(Collected data)
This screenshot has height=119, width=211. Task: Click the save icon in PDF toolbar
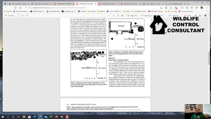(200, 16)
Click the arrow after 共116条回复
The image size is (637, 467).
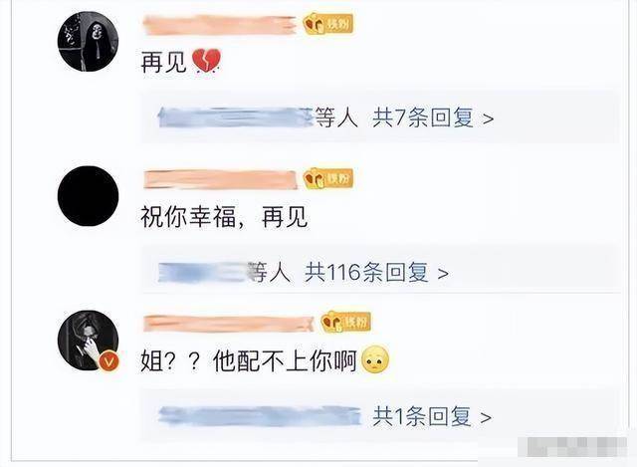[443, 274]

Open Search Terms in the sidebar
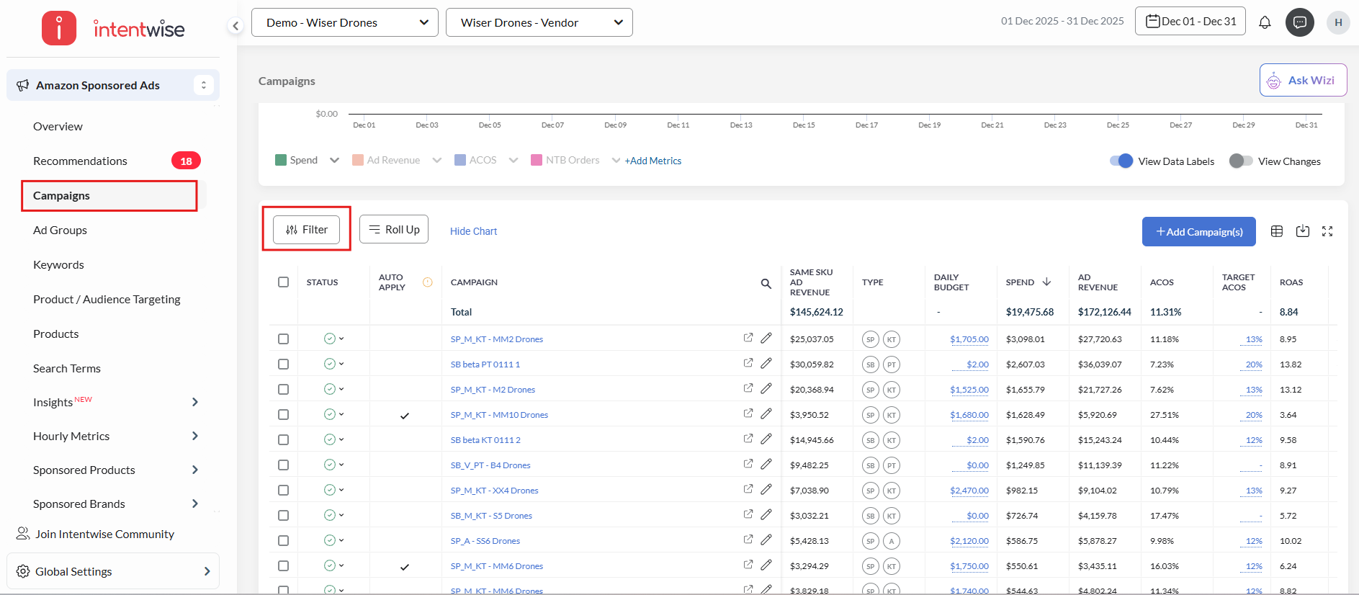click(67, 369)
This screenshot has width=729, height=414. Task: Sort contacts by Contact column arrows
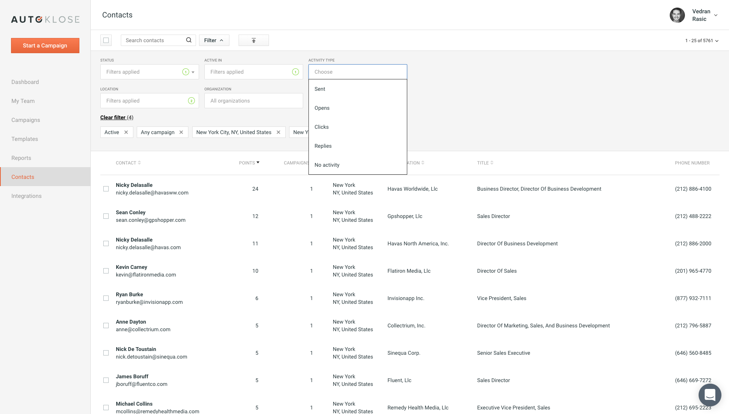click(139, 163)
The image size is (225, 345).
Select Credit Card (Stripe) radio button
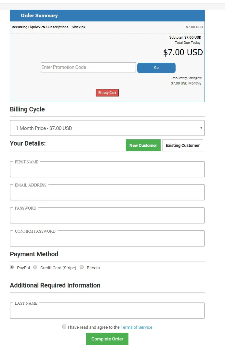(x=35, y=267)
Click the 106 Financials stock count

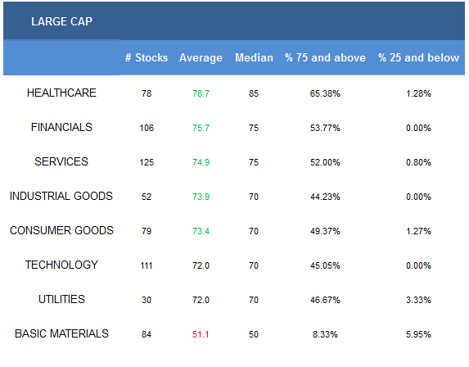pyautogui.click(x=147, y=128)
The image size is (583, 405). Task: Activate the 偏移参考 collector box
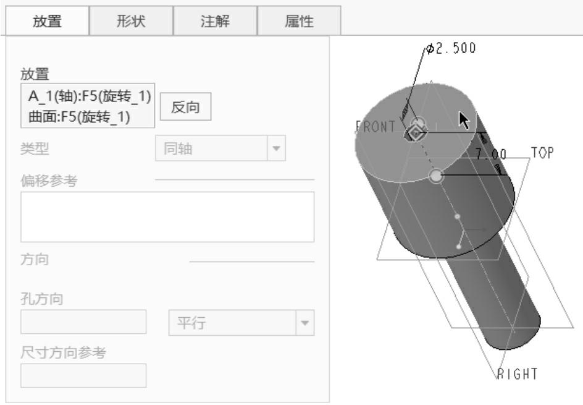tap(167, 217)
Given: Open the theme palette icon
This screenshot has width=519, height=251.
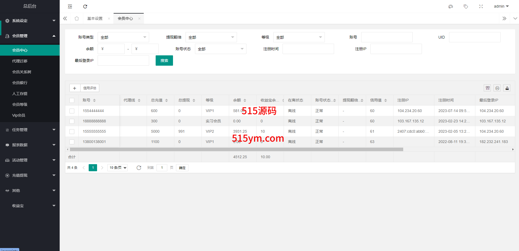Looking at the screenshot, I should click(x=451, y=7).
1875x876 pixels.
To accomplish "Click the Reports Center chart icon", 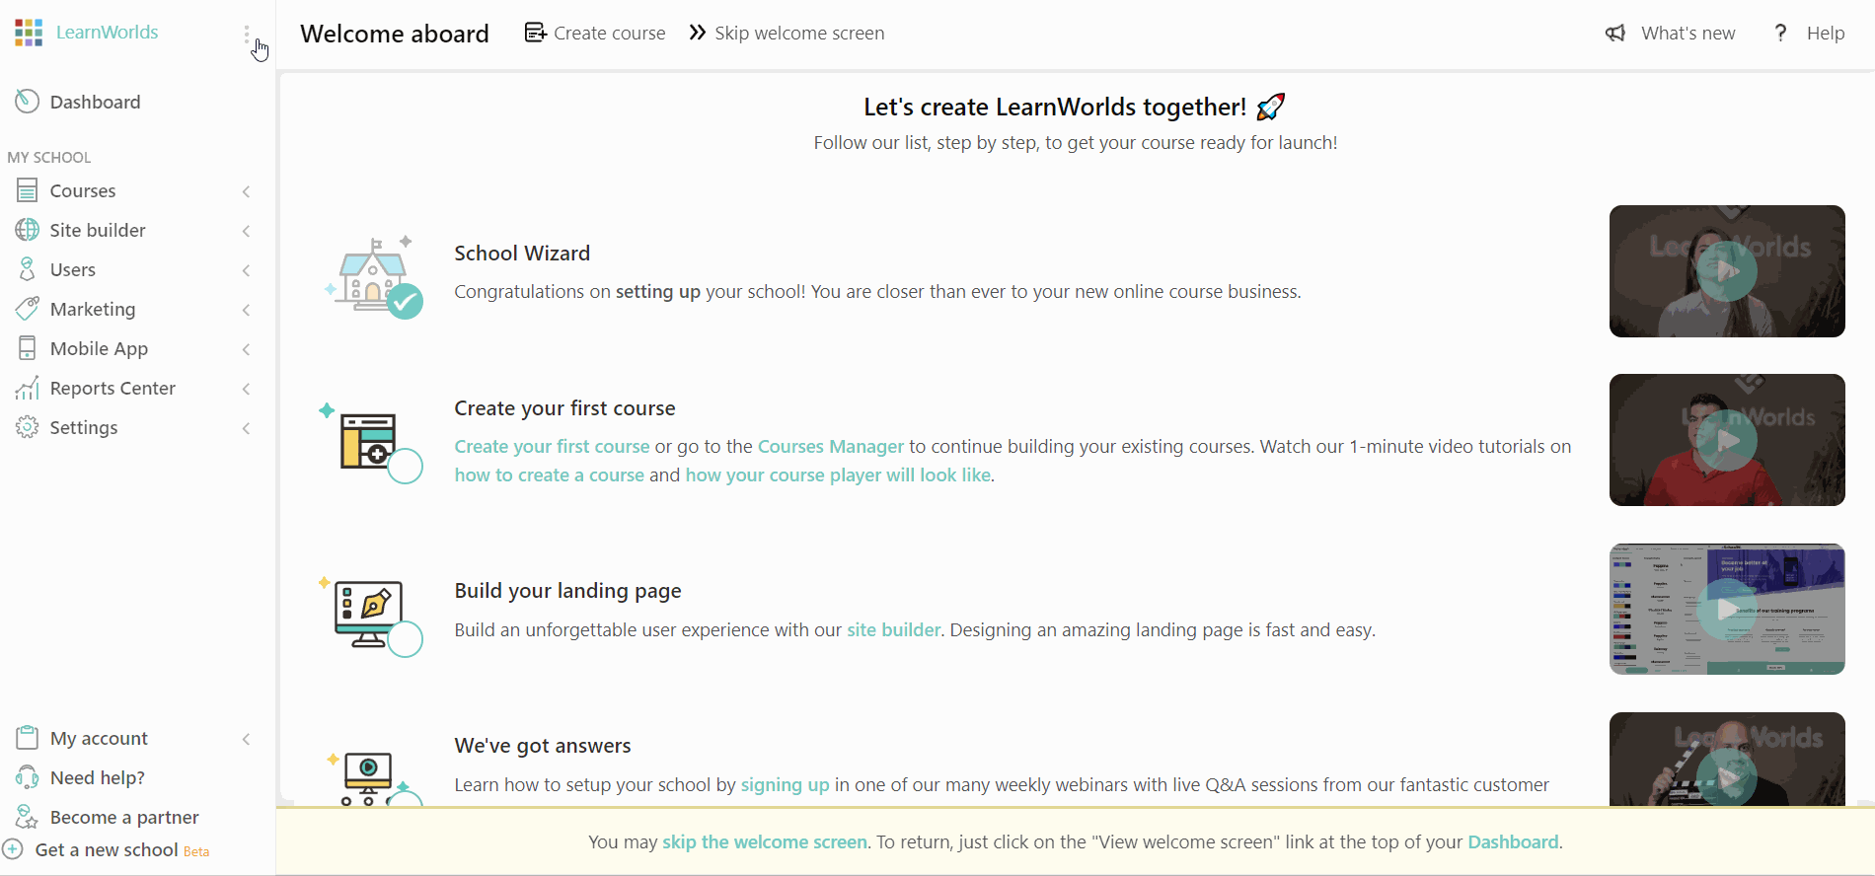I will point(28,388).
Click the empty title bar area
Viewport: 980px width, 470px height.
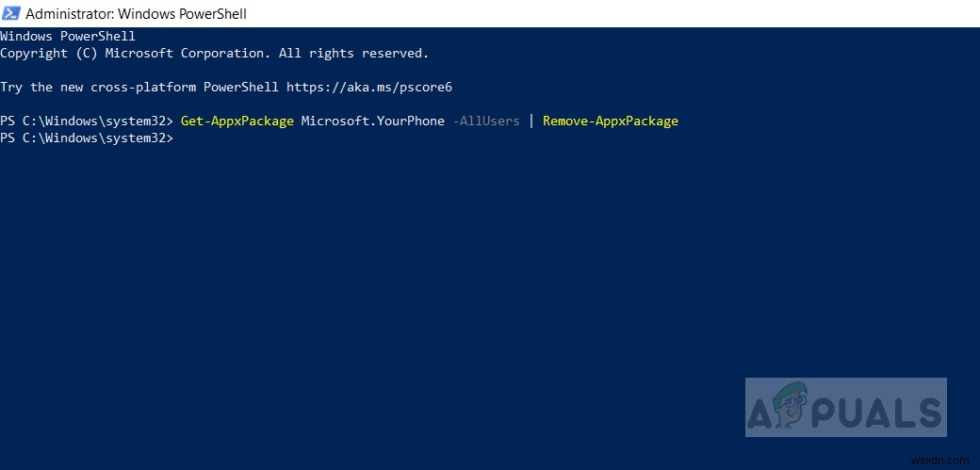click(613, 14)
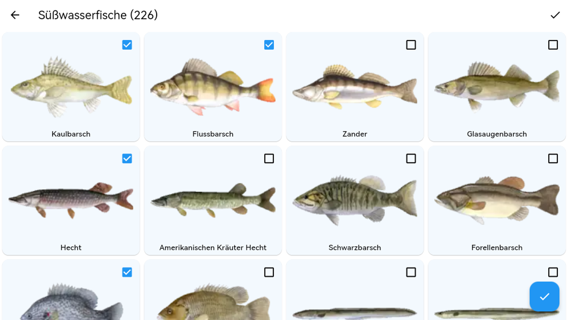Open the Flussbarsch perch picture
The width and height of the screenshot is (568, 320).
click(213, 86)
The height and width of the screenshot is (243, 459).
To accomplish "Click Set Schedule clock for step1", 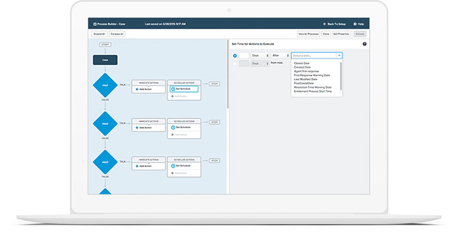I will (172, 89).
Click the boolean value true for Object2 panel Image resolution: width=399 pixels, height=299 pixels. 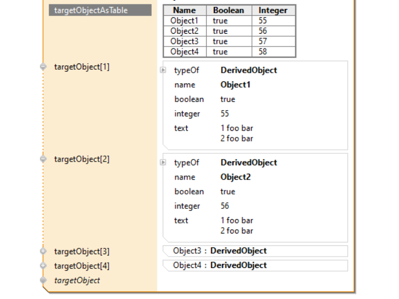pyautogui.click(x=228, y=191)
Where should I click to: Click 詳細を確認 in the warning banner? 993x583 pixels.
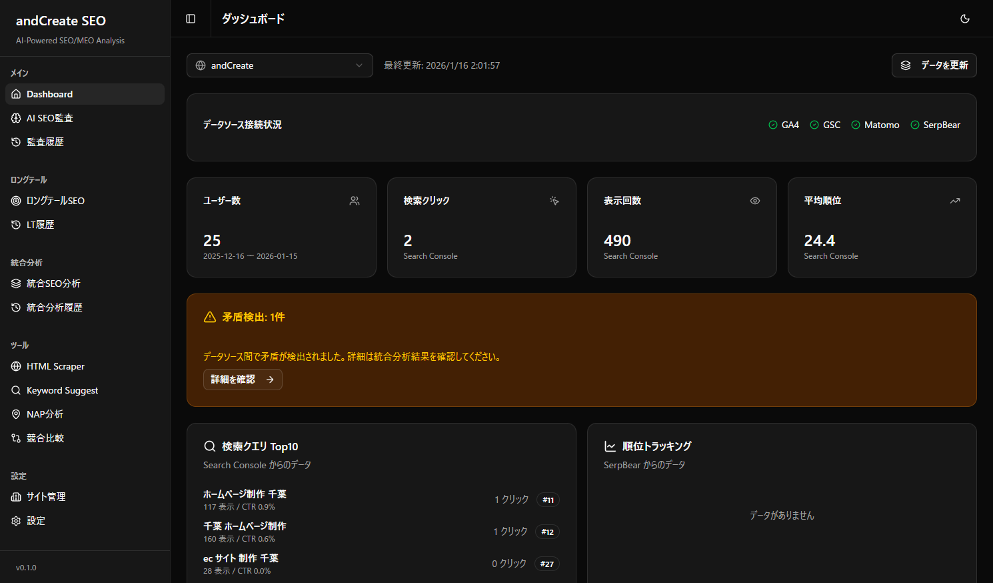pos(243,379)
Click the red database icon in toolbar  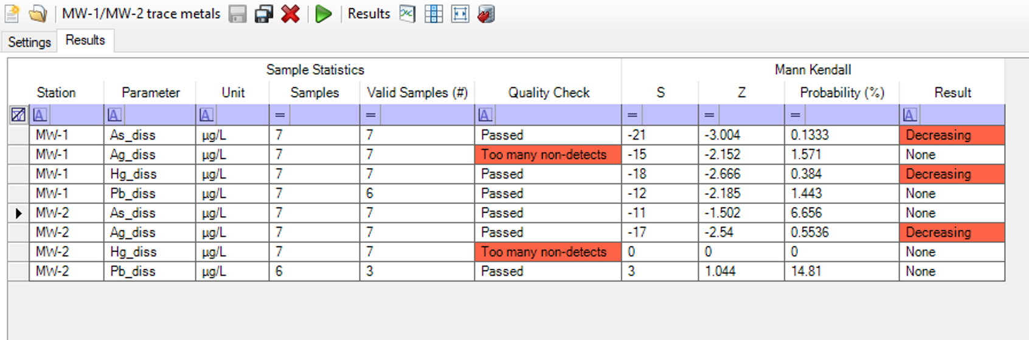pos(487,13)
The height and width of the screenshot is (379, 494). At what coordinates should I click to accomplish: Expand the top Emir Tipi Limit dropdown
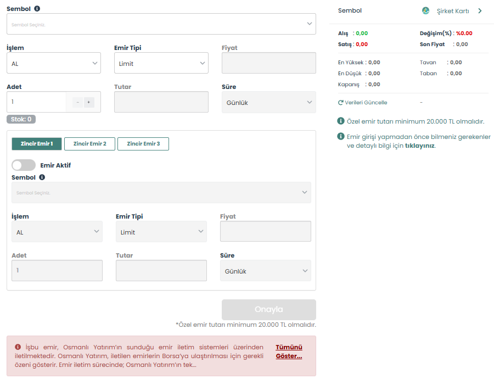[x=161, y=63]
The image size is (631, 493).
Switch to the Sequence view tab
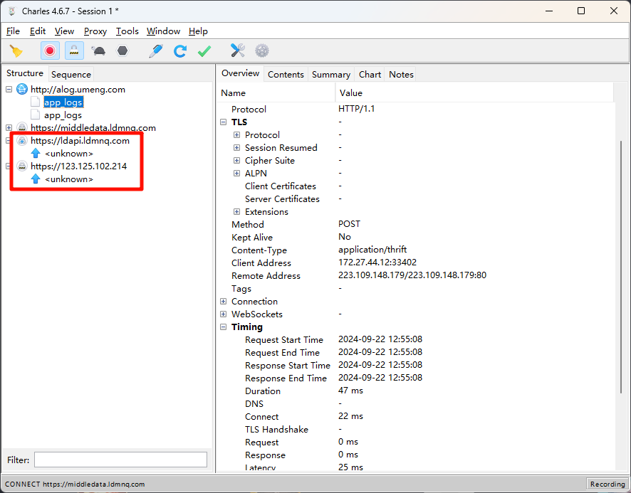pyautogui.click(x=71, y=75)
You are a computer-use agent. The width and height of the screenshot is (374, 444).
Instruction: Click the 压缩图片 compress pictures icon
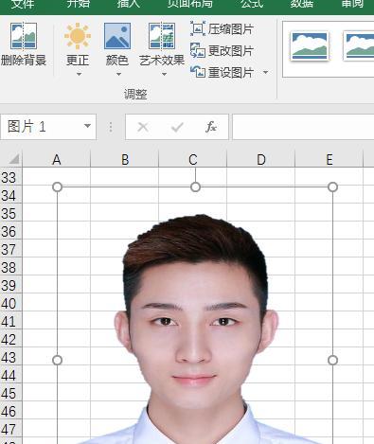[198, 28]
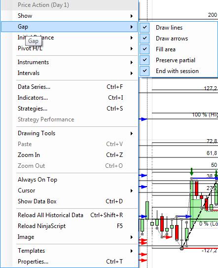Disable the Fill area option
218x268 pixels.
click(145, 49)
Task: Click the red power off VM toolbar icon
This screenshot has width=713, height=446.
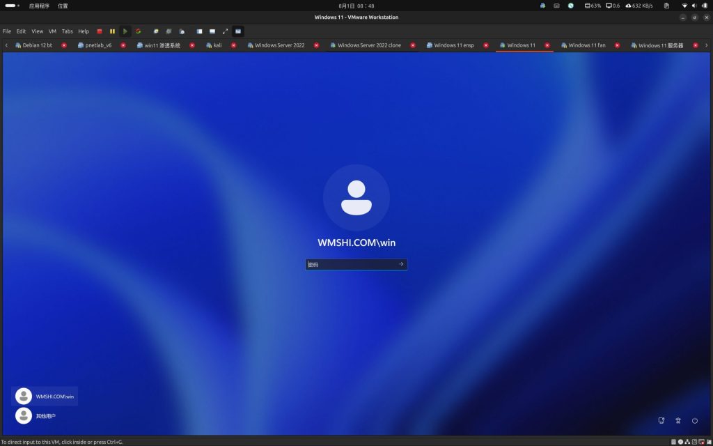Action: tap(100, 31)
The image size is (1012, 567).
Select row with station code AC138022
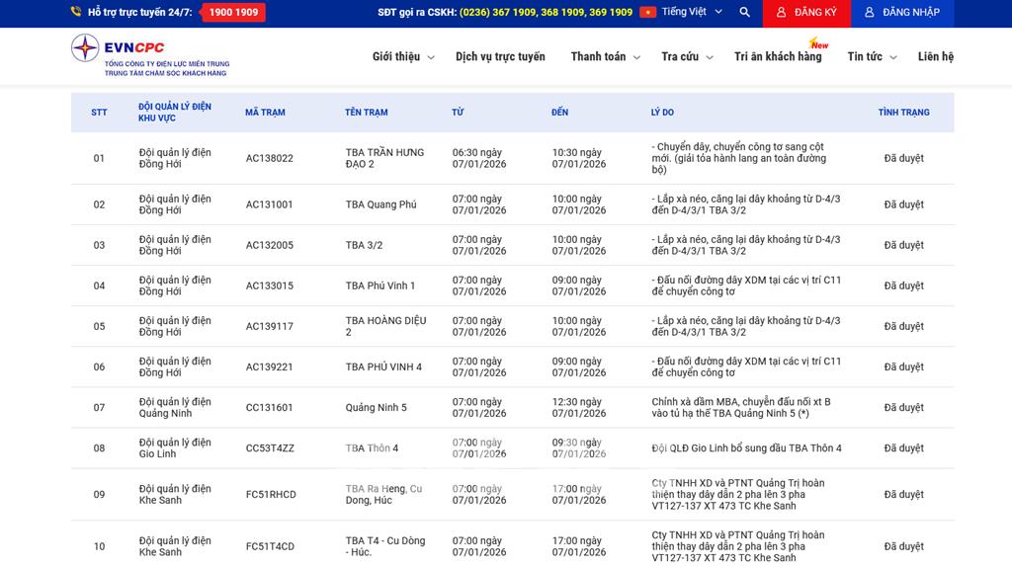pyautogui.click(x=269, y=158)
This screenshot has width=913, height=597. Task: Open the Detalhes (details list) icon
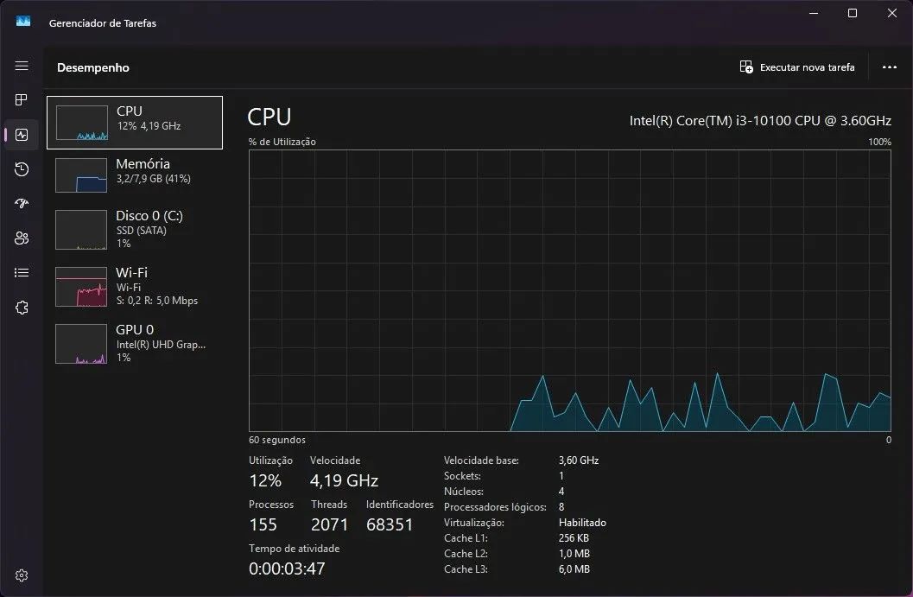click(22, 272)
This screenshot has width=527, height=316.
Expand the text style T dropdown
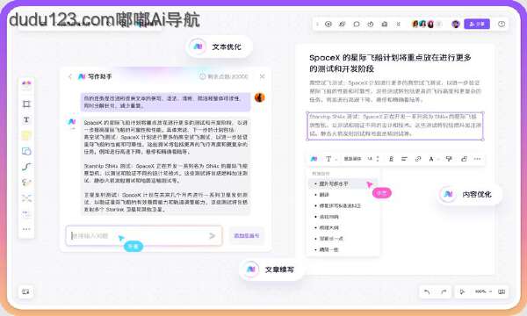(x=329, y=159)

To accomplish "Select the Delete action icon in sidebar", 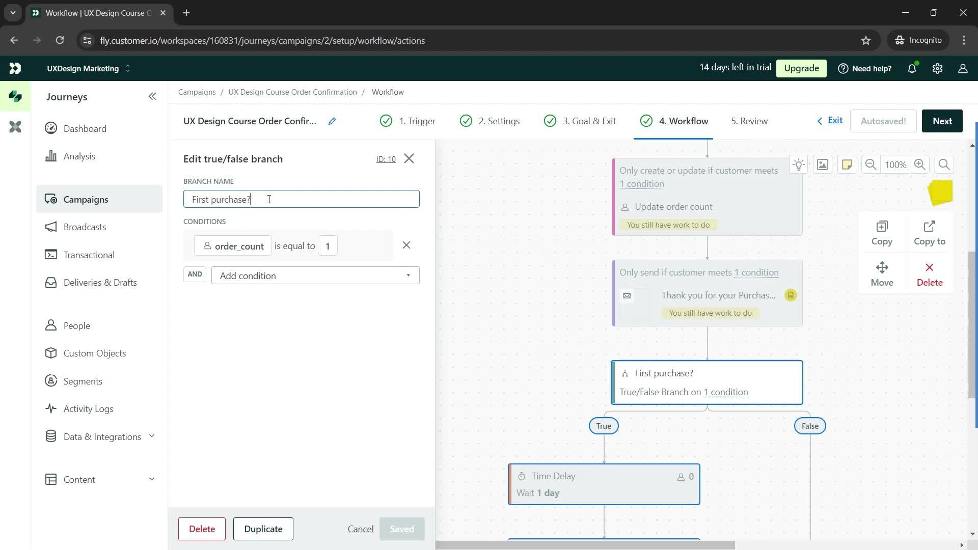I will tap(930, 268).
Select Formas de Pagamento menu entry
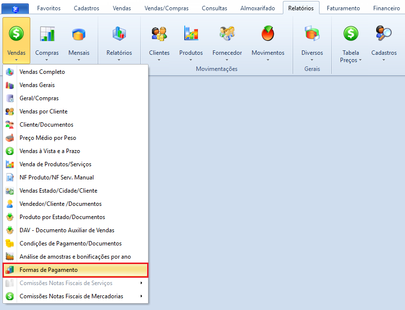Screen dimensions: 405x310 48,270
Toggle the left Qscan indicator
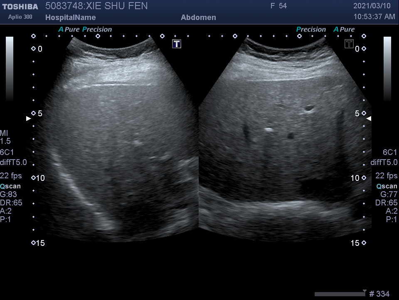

__Work instruction__: Word for word, retype the lines in the entries above that run from the one with "Click the 106 Financials stock count" through the one with "1875x876 pixels.". Both ends count; pictures do not.

__Result for this task__:
Click the 106 Financials stock count

pyautogui.click(x=147, y=128)
The image size is (583, 405). Task: Activate the 偏移参考 collector box
tap(167, 217)
Given: Open the theme palette icon
This screenshot has width=519, height=251.
Looking at the screenshot, I should click(x=451, y=7).
1875x876 pixels.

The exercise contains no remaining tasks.